Update 6.1.3 on CRAN, postdoc position, manuscript and upcoming workshops

Dear mixOmics users,

We have been quiet for a while, but we have some good news! A CRAN update, a manuscript in bioRxiv, a 3-year postdoc position open to be part of the mixOmics core team, and three workshops planned for the French autumn!

The 6.1.3 update is now on the CRAN, we fixed a few bugs (see list below), and we also have a new plotIndiv argument ‘background‘ to visualise the prediction area for a PLS-DA and sPLS-DA model (max 2 components). This is a powerful plot to visualise the effect of the different prediction methods. Why does a prediction method matters for the performance of the discriminant analysis models? See elements of information below.

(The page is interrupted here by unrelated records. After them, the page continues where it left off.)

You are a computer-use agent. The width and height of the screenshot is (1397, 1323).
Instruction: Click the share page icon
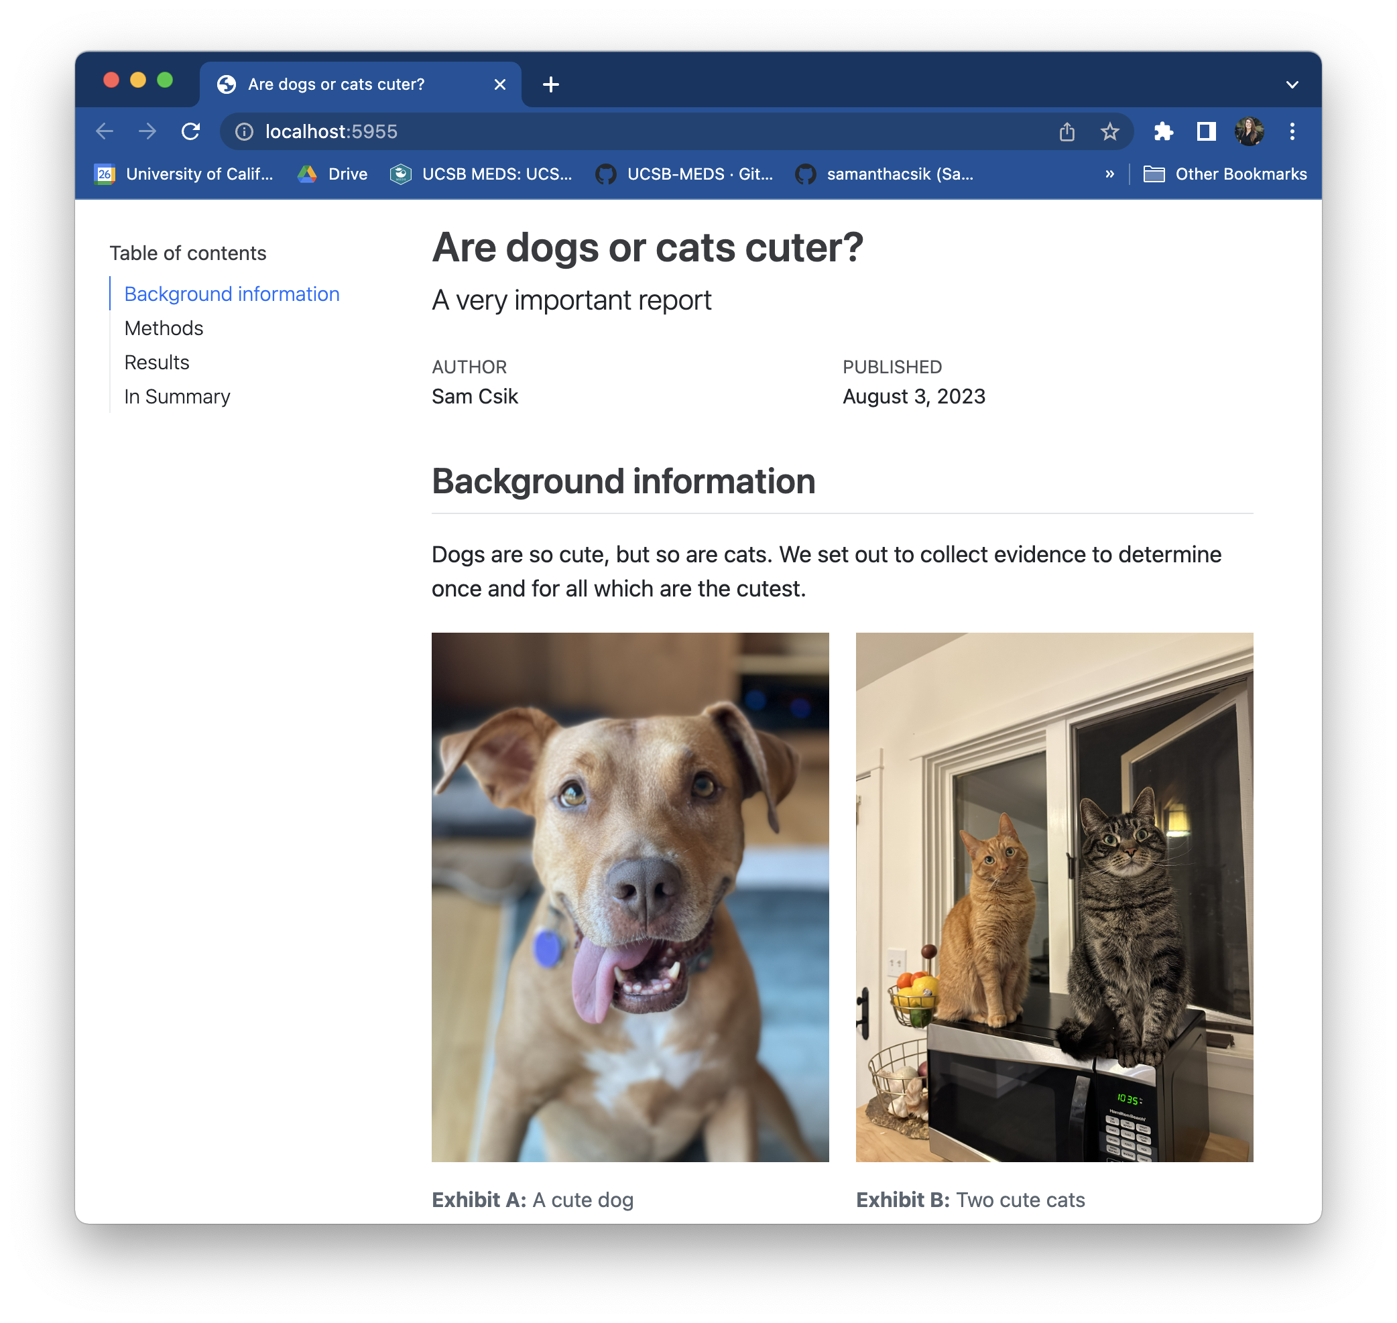click(1066, 132)
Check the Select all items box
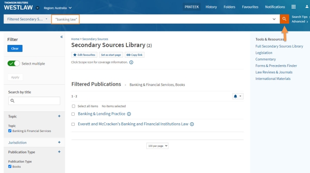 click(x=73, y=106)
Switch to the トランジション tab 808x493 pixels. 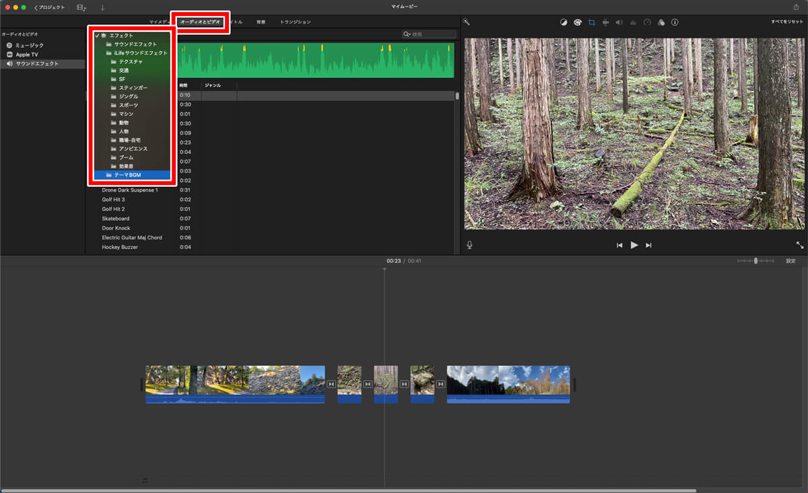(x=296, y=22)
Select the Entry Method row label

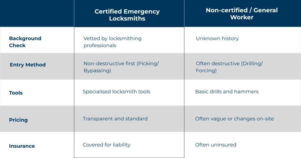point(28,65)
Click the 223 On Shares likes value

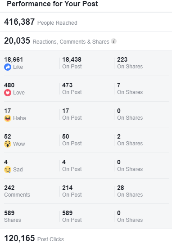(122, 59)
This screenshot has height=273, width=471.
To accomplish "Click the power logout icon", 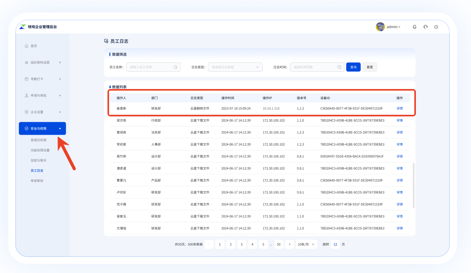I will click(436, 27).
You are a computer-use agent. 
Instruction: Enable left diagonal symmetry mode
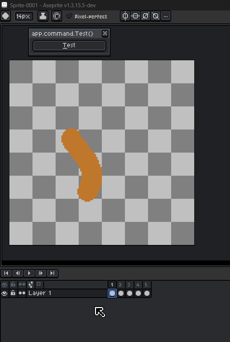tap(156, 16)
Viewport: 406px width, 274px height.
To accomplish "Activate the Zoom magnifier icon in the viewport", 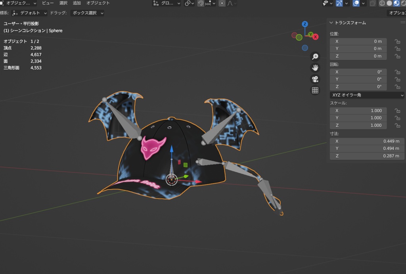I will [315, 56].
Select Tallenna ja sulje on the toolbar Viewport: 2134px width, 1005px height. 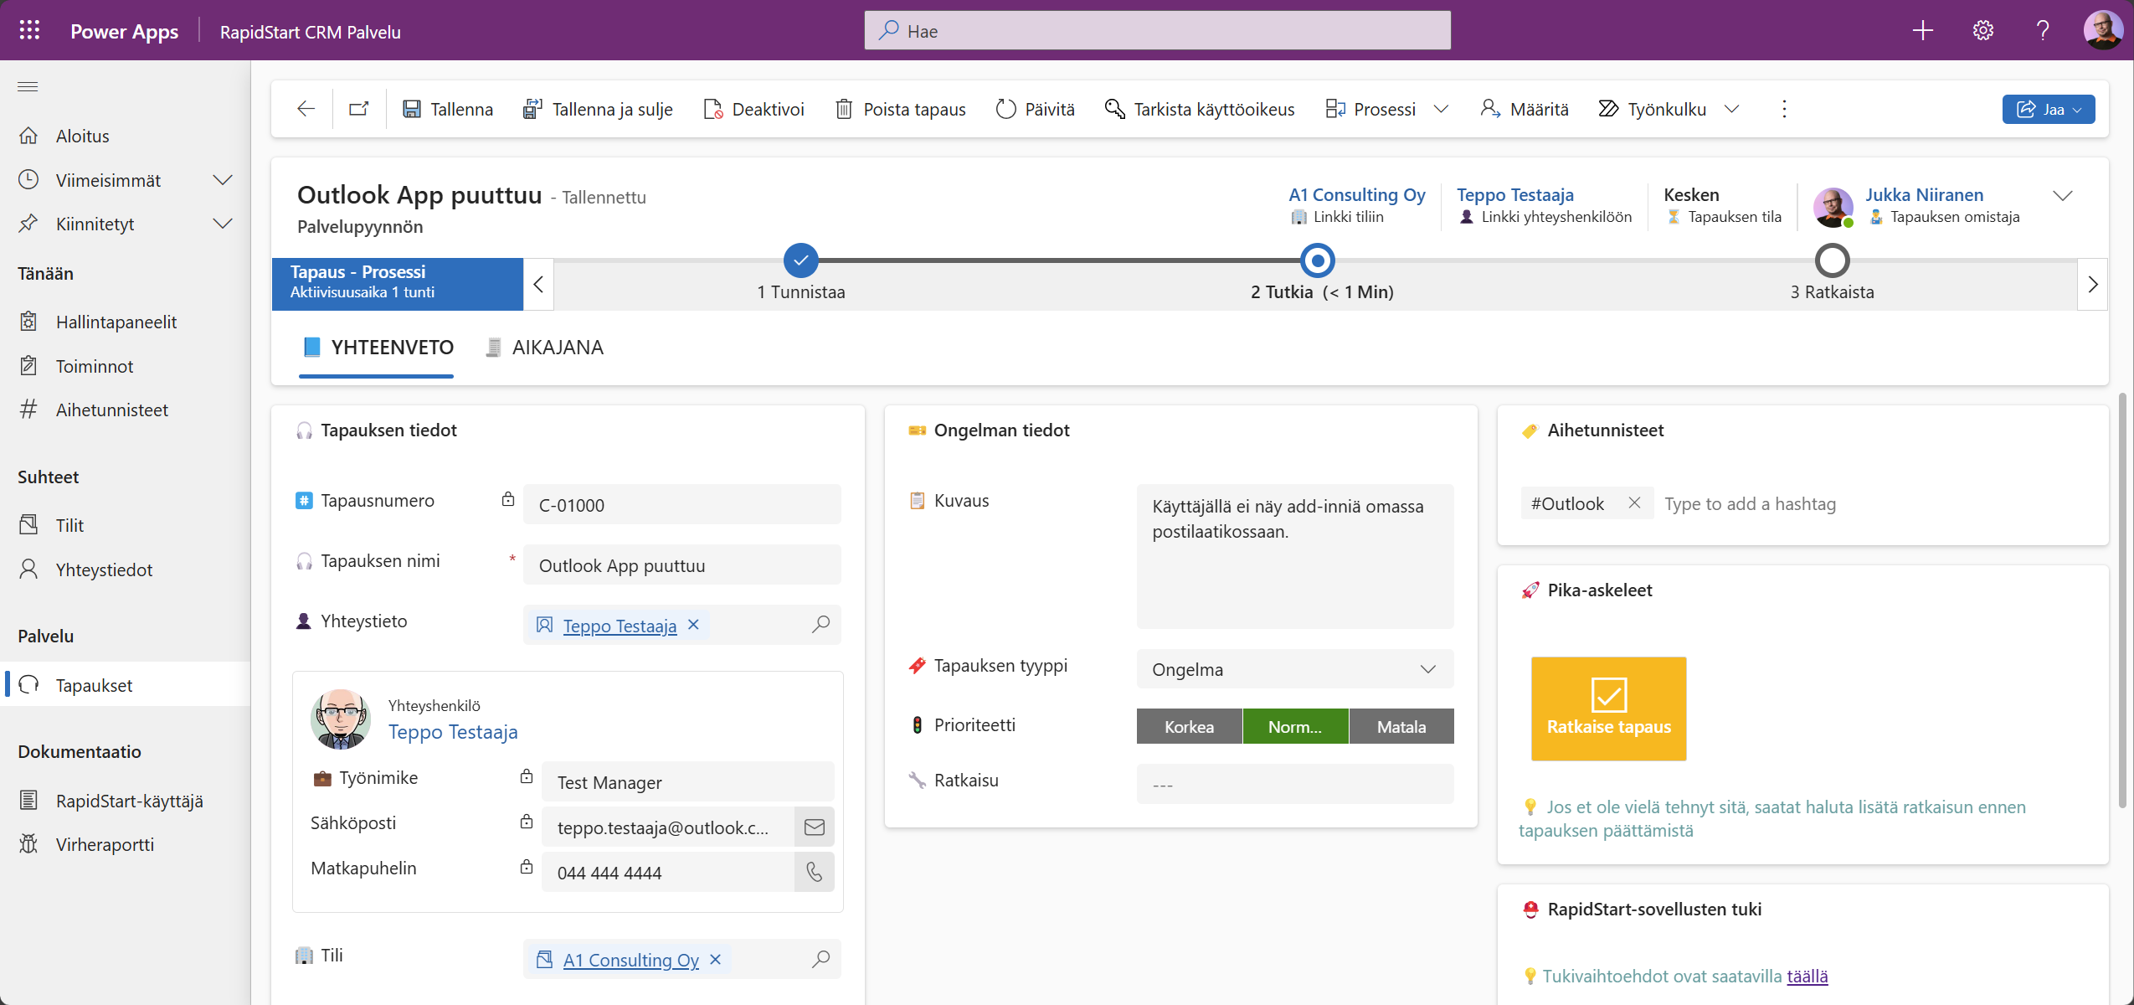click(x=598, y=108)
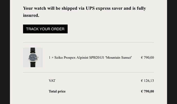Click the bold total amount € 790,00
Image resolution: width=177 pixels, height=104 pixels.
148,91
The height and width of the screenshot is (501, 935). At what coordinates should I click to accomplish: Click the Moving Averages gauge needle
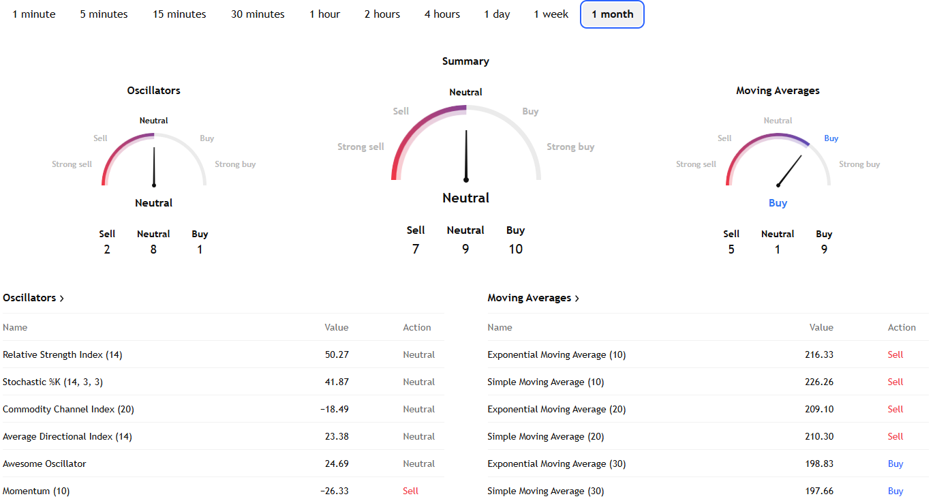[791, 169]
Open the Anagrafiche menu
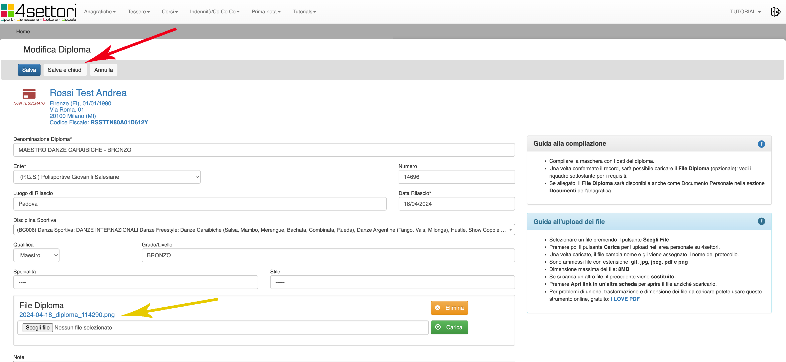The image size is (786, 362). tap(100, 12)
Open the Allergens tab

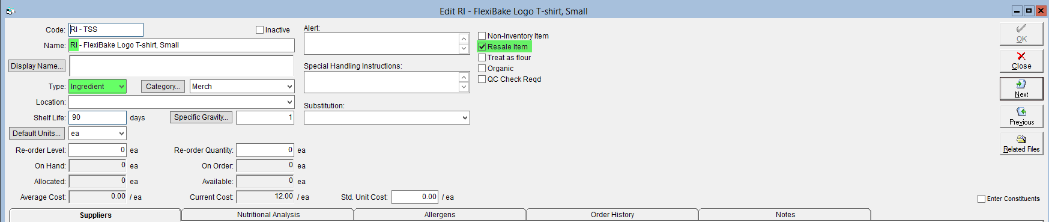point(440,215)
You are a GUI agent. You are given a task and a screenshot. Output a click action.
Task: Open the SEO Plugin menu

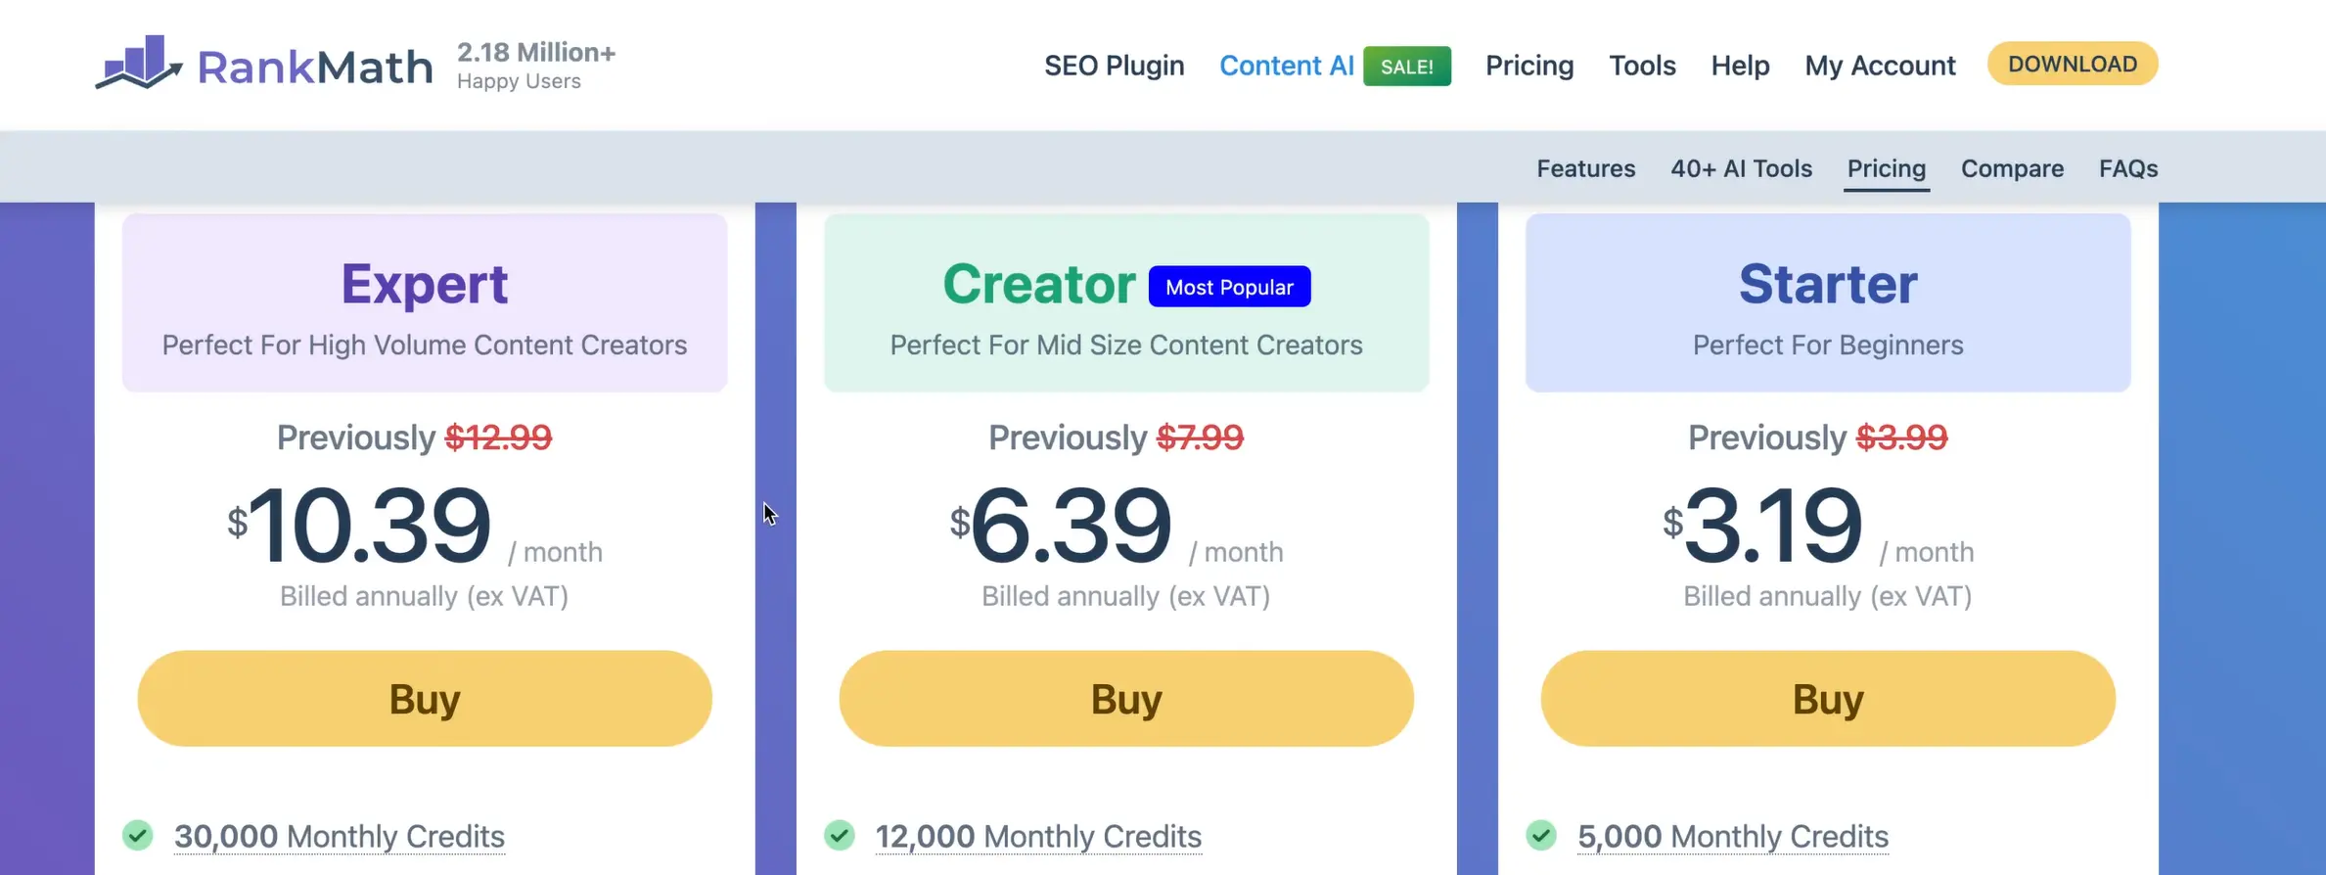tap(1114, 66)
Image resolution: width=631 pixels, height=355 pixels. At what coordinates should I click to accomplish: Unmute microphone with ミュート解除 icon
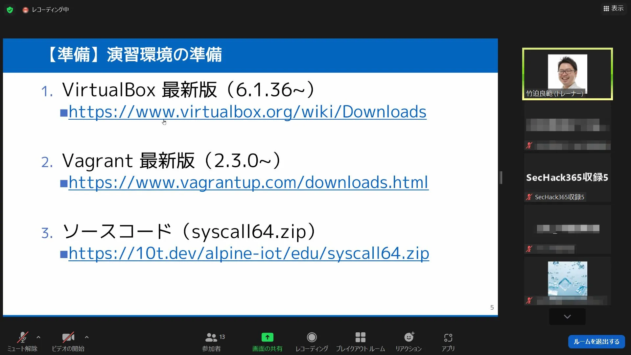[22, 342]
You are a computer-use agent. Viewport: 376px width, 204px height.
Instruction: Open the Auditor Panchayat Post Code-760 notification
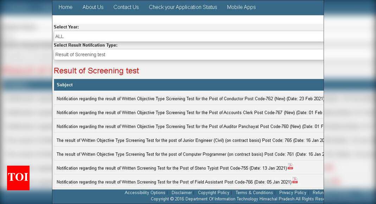pos(190,127)
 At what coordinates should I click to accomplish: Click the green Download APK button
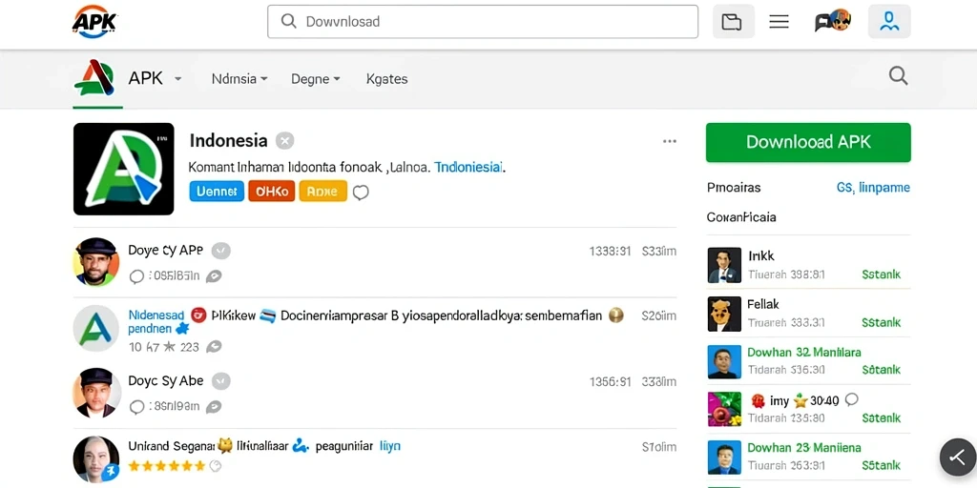pos(808,143)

Example of prediction area plot for the SRBCT data with a PLS-DA model, see ?srbct

All you need is the background.predict function, and overlay the results with plotIndiv. For example:

data(liver.toxicity)
X = liver.toxicity$gene
Y = as.factor(liver.toxicity$treatment[, 4])
plsda.liver = plsda(X, Y, ncomp = 2)

# calculating background for the two first components, and the mahalanobis distance
background = background.predict(plsda.liver, comp.predicted = 2, dist = "mahalanobis.dist")

plotIndiv(plsda.liver, background = background, legend = TRUE)

We also added the new functions get.confusion_matrix and get.BER to calculate a confusion matrix based on class prediction of test samples and their real class, and calculate their Balanced Error Rate, see ?get.BER. Example of outputs (for a DIABLO analysis on the breast cancer TCGA multi omics study):

Example from our DIABLO pipeline available at https://mixomics.org/wp-content/uploads/2012/03/mixOmicsRscripts.zip

 

We have submitted a new version of our mixOmics manuscript to bioRxiv! The manuscript is available at this link and has been a top tweeted story in #bioinformatics. The manuscript mostly summarises the latest mixOmics frameworks for Discriminant Analysis (sPLS-DA, DIABLO and MINT) with extensive R and Sweave codes here, give it a go! The supplemental thoroughly details these methods. It almost sounds like an end of a first mixOmics era as Florian, our very talented and dedicated core developer, debugger and developer of MINT has moved on for another postdoctoral position at the University of Queensland, and Kim-Anh is starting her new group as a Senior Lecturer position at the University of Melbourne (UoM), at the Centre for Systems Genomics. Do not fear, this means there will be a new round of developments, notably in the microbiome and metagenomics field, as we are opening a new 3-year senior postdoctoral position in Computational Biostatistics at UoM (with opportunity to teach at the School of Mathematics and Statistics). More details at this link.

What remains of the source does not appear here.